Some transformers will always cast their input to float64 and return float64 transformed values as a result.

Regression targets are cast to float64 and classification targets are maintained:

In [30]:
from sklearn import datasets
from sklearn.svm import SVC
iris = datasets.load_iris()
clf = SVC()

In [31]:
clf.fit(iris.data, iris.target)
list(clf.predict(iris.data[:3]))

[0, 0, 0]

In [32]:
clf.fit(iris.data, iris.target_names[iris.target])
list(clf.predict(iris.data[:3]))

['setosa', 'setosa', 'setosa']

Here, the first predict() returns an integer array, since iris.target (an integer array) was used in fit. The second predict() returns a string array, since iris.target_names was for fitting.

### Refitting and Updating Parameters

We can use set_params to modify the parameter based on the previous model. This method provides an easy way to modify the hyperparameter.

In [33]:
import numpy as np
from sklearn.datasets import load_iris
from sklearn.svm import SVC
X, y = load_iris(return_X_y=True)

clf = SVC()
clf.set_params(kernel='linear').fit(X, y)
clf.predict(X[:5])

clf.set_params(kernel='rbf').fit(X, y)
clf.predict(X[:5])

array([0, 0, 0, 0, 0])

## Multiclass vs. Multilabel Fitting


### Difference between Multiclass and Multilabel fitting

In multi-class problems the classes are mutually exclusive, whereas for multi-label problems each label represents a different classification task, but the tasks are somehow related (so there is a benefit in tackling them together rather than separately). For example, in the famous leptograspus crabs dataset there are examples of males and females of two colour forms of crab. You could approach this as a multi-class problem with four classes (male-blue, female-blue, male-orange, female-orange) or as a multi-label problem, where one label would be male/female and the other blue/orange. Essentially in multi-label problems a pattern can belong to more than one class.

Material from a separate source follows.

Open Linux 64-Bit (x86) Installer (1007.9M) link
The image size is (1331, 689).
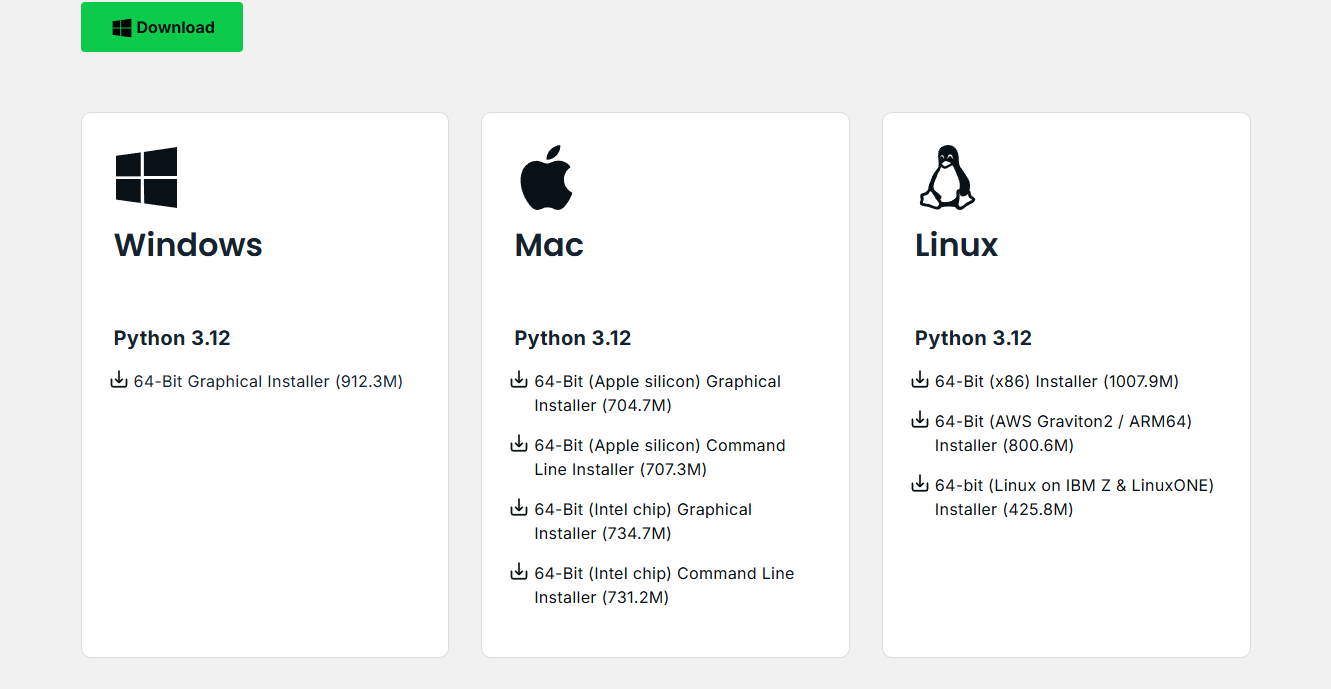(1056, 381)
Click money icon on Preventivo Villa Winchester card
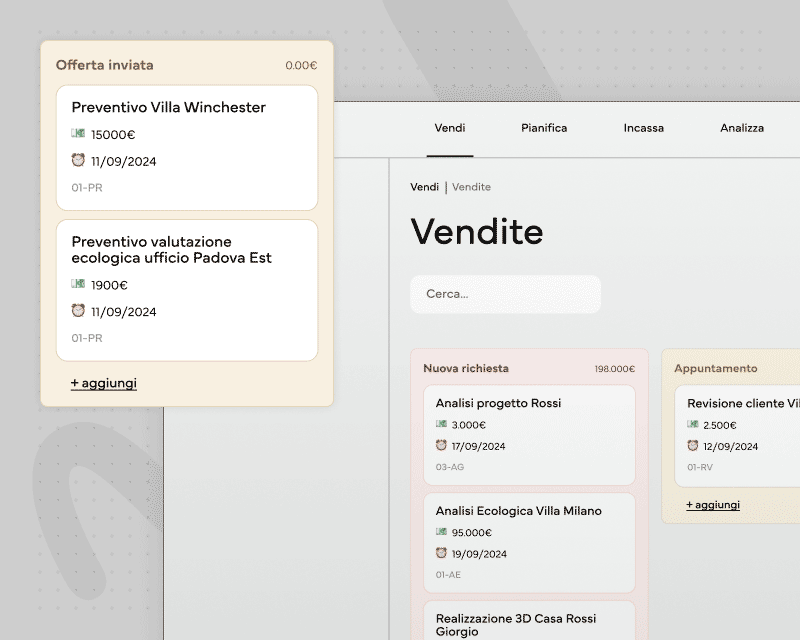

### Multiclass classification

When using multiclass classifiers, the learning and prediction task that is performed is dependent on the format of the target data fit upon:

In [1]:
from sklearn.svm import SVC
from sklearn.multiclass import OneVsRestClassifier
from sklearn.preprocessing import LabelBinarizer

X = [[1, 2], [2, 4], [4, 5], [3, 2], [3, 1]]
y = [0, 0, 1, 1, 2]

classif = OneVsRestClassifier(estimator=SVC(random_state=0))
classif.fit(X, y).predict(X)

array([0, 0, 1, 1, 2])

In the above case, the classifier is fit on a 1d array of multiclass labels and the predict() method therefore provides corresponding multiclass predictions.

One-vs-all strategy consists in fitting one classifier per class. For each classifier, the class is fitted against all the other classes. In addition to its computational efficiency (only n_classes classifiers are needed), one advantage of this approach is its interpretability. Since each class is represented by one and one classifier only, it is possible to gain knowledge about the class by inspecting its corresponding classifier. This is the most commonly used strategy for multiclass classification and is a fair default choice.

### Multilabel Problem

OVR can also be used in multilable problem.

In [2]:
y = LabelBinarizer().fit_transform(y)
classif.fit(X, y).predict(X)

array([[1, 0, 0],
       [1, 0, 0],
       [0, 1, 0],
       [0, 0, 0],
       [0, 0, 0]])

Here, the classifier is fit() on a 2d binary label representation of y, using the LabelBinarizer. In this case predict() returns a 2d array representing the corresponding multilabel predictions.

Note that the fourth and fifth instances returned all zeroes, indicating that they matched none of the three labels fit upon. With multilabel outputs, it is similarly possible for an instance to be assigned multiple labels:

In [3]:
from sklearn.preprocessing import MultiLabelBinarizer
y = [[0, 1], [0, 2], [1, 3], [0, 2, 3], [2, 4]]
y = MultiLabelBinarizer().fit_transform(y)
classif.fit(X, y).predict(X)

array([[1, 1, 0, 0, 0],
       [1, 0, 1, 0, 0],
       [0, 1, 0, 1, 0],
       [1, 0, 1, 0, 0],
       [1, 0, 1, 0, 0]])

In this case, the classifier is fit upon instances each assigned multiple labels. The MultiLabelBinarizer is used to binarize the 2d array of multilabels to fit upon. As a result, predict() returns a 2d array with multiple predicted labels for each instance.